Wednesday, August 12, 2020

A LITTLE NIGHT MUSIC – Singing With Insects

Folks have been staying home and cultural venues shutting down during the pandemic of 2020. Yet, still, these sultry mid-summer nights are awash in music. And I’m not talking one of these ensembles we’re seeing patched together on Zoom.

No, I’m hearing this music right now, tonight, in the flesh—no social distancing involved—emanating so bright from the shrubs and trees that it illuminates the darkness.

For most of us, I’m afraid, it’s a sound that may be so ubiquitous, so deeply set in memory, that, like the constant background hum and hiss of the rest of city life, we don’t even notice anymore.

        One can quite accurately estimate the
        temperature from the frequency of the
        snowy tree cricket’s pulsing chirrs.


But hey, I’m the wonder guy; I can’t not notice. In fact, this summer of COVID, under the pall of tragedy, fear and uncertainty, I’ve decided life’s too short not to engage Nature’s night music, sit with it a while…and really listen. And here’s what I’m hearing:

MULTI-PART HARMONY
You know how, in most musical pieces, the rhythm acts as a sort of pump that impels the notes? The heartbeat of my night music is the bright, pulsing performance of the snowy tree cricket. Synchronized like a fine symphony orchestra’s string section, it emanates from low bushes, wrapping me in its crystalline tone.

Snowy Tree Cricket - PHOTO: www.BugGuide.net

              
This delicate, pale green cousin of the stockier, brown or black house or field cricket is elusive; I’ve never run into one without purposely looking. Hiding, often under the branches, it’s the one sometimes called the “thermometer cricket,” because one can quite accurately estimate the temperature from the frequency of the snowy tree cricket’s pulsing trills.*

Trig - PHOTO: www.SongsOfInsects.com

The second track of tonight’s audio mix, about an octave higher in pitch, is laid in behind that of the snowy tree crickets. It’s a subtle, constant whistle, so high and thin that it’s nearly consumed in the evening’s man-made ambient sound. This might be another of the many species of tree crickets found in Minnesota, or perhaps another cricket cousin called a trig.

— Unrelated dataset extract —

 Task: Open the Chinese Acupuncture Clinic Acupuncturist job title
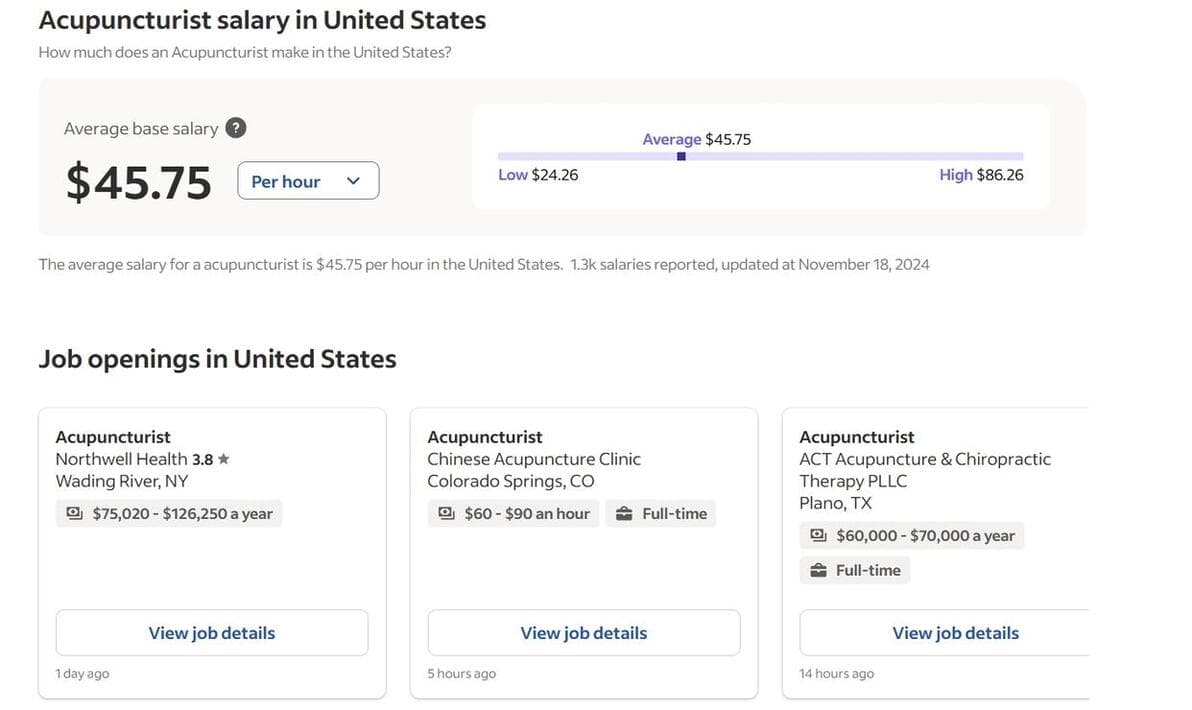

Then there’s a back beat, a kind of rolling, rasping syncopation falling in threes between the others’ notes. This crafty musician is likely a katydid, with its eponymous Kay-tee-did…she didn’t song.

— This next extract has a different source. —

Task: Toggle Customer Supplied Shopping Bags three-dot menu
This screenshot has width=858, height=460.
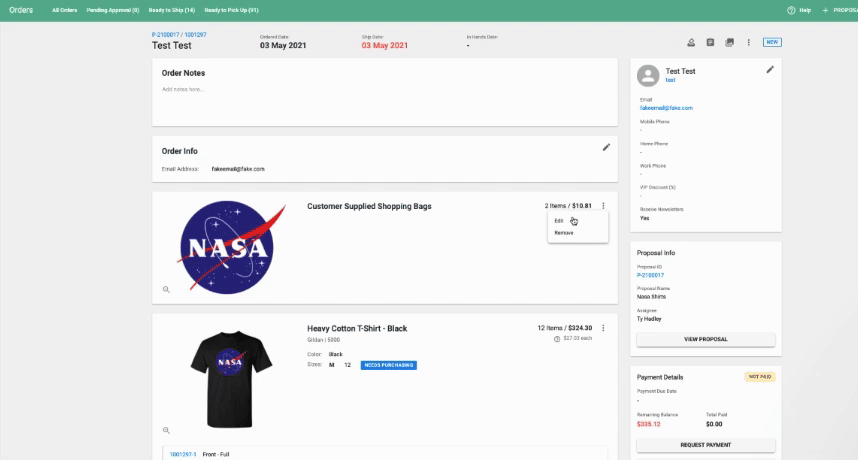Action: tap(603, 206)
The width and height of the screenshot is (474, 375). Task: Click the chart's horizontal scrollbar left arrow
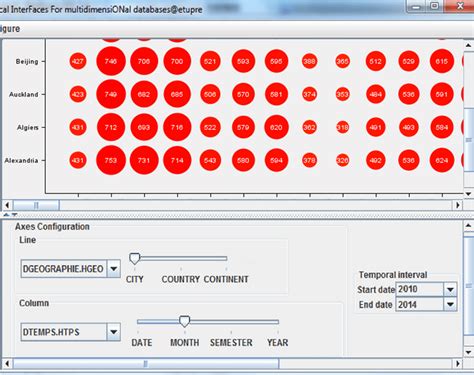[7, 205]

Common Katydid - PHOTO: SongsOfInsects.com

Also blending in are some sweeter, truer voices, about the same pitch as the snowy tree crickets, but in shorter, more distinct chirps. I’m guessing these are either the field or house crickets.

         It’s like some far-out Latin jazz guy sitting
         in with a little improv on the güiro.


Rounding out the multi-part harmony—or at least the parts these ancient ears can still make out—is a deeper, woodier rasping with an irregular rhythm. It’s like some far-out Latin jazz guy sitting in with a little improv on the güiro. Another type of katydid? Or maybe a mole cricket?

(For a sampler of these and other night insect sounds, check out SongsOfInsects.com


Every summer, I find a few experiences so wonderful, so precious, that I resolve to preserve their memory, like canning fresh fruit, to be opened and savored in the cold, gray depth of a Minnesota winter. The concert I’m hearing tonight will be one of them. Which of summer's sweet blessings will you be putting up?

* The calculation is (for Fahrenheit): count the number of trill pulses in 14 seconds and add 40. (I’ve done this many times over the years—as recently as tonight—and have always come within a degree either way of the actual temperature.)